Directive 1:
Quote the stretch of the passage below on A.I. image generators from "One common refrain" through "to choose from.".
Directive 2:
Write what comes next in the essay on A.I. image generators, picking up right after its final sentence.

Unless you’ve been living way out in a desert, you’ve probably heard of the recent proliferation of Artificial Intelligence driven image generators like Dall-E and Midjourney. Folks are wringing their hands together in despair, as if this signals in the end of life as we know it, if not the world itself. You know, like folks did with the printing press, and the fountain pen, and the typewriter.
Look, the technology can be scary. We don’t understand the long-reaching implications of what A.I. can do or what it means from a sociological standpoint. But you might as well make your peace with it. That particular genie is not going back into the bottle. Calling for the abolition of A.I. at this point is really no different from those folks in 1900 who were calling for the abolition of automobiles because horses and buggies made more sense. Those people are largely forgotten by history, and for good reason.
It is scary what A.I. image generators can do. I’ve been tinkering with Midjourney, Dall-E, Stable Diffusion, among a few others, for months now. They can do amazing things. And even while I was rather thrilled by the possibilities, almost from the beginning I kept telling people I showed generated images to, “don’t believe anything you see now.”
One common refrain I’m hearing is that A.I. is going to put artists out of work. That could be true in some individual instances. But overall I don’t think it’s going to be a widespread problem. Here’s the thing. As I said, I’ve been tinkering with A.I. art generators for months now. I can tell you, there are some significant limitations, none of which will be overcome by advancements in the algorithms any time soon. You can go to Midjourney right now and put in a simple prompt like “Portrait of a beautiful young woman” and the bot will generate a pleasing image of a pretty girl. Probably a white girl (yes, there are inherent biases). What you’ll initially get is a set of 4 images to choose from.
Here are images I literally just generated with that prompt.
These images were created by the A.I., drawn from the A.I. perusing millions of photographs and paintings, and collectively this is what it thinks society in general means when it asks for a portrait of a beautiful young woman. Now, the reason there’s 4 images is that you’re supposed to pick the one you like best, which is closest to what you had in mind, and either render it or evolve it. If you’ll notice, none of them are perfect. The A.I. has issues with eyes. And often noses. And it’s best to stay away from fingers if you can. But overall, the results are pretty impressive. For the sake of expediency, I’m going to choose the bottom right image to upscale, which means the A.I. will make a larger and, hopefully, more detailed version. I could have just as easily told the A.I. to use that image as a jumping off point to make variations of that one image, and then picked my favorite from those. That’s how you start inching toward an image which is, bit by bit, closer to the image you had in your head.

Data:
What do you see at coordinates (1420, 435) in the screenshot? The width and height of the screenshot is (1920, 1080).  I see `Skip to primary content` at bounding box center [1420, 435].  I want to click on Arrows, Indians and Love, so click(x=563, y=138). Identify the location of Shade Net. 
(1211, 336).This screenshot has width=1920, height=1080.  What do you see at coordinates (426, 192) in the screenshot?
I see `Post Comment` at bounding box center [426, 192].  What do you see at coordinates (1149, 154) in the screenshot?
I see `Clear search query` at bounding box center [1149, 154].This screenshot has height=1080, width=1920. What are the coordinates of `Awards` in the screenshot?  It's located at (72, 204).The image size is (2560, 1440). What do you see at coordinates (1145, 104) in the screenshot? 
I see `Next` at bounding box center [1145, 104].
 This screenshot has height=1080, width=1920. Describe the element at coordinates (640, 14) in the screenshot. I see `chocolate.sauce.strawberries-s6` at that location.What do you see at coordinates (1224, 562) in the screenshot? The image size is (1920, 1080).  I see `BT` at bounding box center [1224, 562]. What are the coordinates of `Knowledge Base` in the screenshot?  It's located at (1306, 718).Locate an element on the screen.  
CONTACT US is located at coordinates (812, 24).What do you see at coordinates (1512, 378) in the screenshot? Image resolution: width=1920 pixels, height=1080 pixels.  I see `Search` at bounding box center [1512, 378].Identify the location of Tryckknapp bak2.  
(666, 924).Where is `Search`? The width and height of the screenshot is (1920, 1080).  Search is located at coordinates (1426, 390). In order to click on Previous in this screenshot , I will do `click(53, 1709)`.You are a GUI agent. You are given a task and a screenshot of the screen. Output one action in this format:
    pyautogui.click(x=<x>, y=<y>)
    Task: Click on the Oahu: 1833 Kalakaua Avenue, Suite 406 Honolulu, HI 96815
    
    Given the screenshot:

Answer 1:
One common refrain I’m hearing is that A.I. is going to put artists out of work. That could be true in some individual instances. But overall I don’t think it’s going to be a widespread problem. Here’s the thing. As I said, I’ve been tinkering with A.I. art generators for months now. I can tell you, there are some significant limitations, none of which will be overcome by advancements in the algorithms any time soon. You can go to Midjourney right now and put in a simple prompt like “Portrait of a beautiful young woman” and the bot will generate a pleasing image of a pretty girl. Probably a white girl (yes, there are inherent biases). What you’ll initially get is a set of 4 images to choose from.

Answer 2:
See, here’s the thing. If you’re just looking for a quick image, it’s easy to pop in a description and get a nice image. Does this put an artist out of work? No. You weren’t going to hire an artist to render an image of your random thoughts anyway. And if you want a very specific image, of a person wearing special clothing such as a Starfleet uniform, or with a slight scar above on eyebrow, or with an identifying tattoo, you’re going to have a very hard time getting something that specific. A.I. is just no good at that. You can try. You can change your prompts. You can modify various images, and add different things. You can even take an existing image which you’ve just generated and feed it back into the A.I. to use that image as a jumping off point for an entirely new prompt, which maybe goes off in a wildly different direction.
You know what? Let’s try that. Here’s the upscaled image I made of the girl.
As you can see, it’s a little better than the smaller image. The quirk on the nose has largely been corrected. Her neck is a little weird, though. It looks a little “vapory” on the left side. I think maybe the A.I. was going for dangling hair but made it just a bit too undefined. Still, it’s a pretty good image. The only thing is, since I used the word “portrait” the A.I. basically composed the image like a glamor shot or a traditional portrait. And since we didn’t put any special prompts, it made an image that looks a bit like a painting, which is the style Midjourney defaults to.
Let’s try something different.
Midjourney will let you use specific parameters to change as aspects of your image. You can change the size ratio of the image. You can trigger more realistic renderings using either –testp or –v 4. You can trigger more artistic renderings using –creative. There are a lot of different options available. Part of using the A.I. image generators successfully is learning these prompts and how they’ll apply to different things and make different images.
Let’s do a quick example before I do anything else with the portrait of the girl. Let’s try the new v4 rendering engine. I’m going to put in the same prompt, but I’m going to add “–v 4” at the end of it, which tells the A.I. to use its relatively new v4 engine to render our image. This is the result.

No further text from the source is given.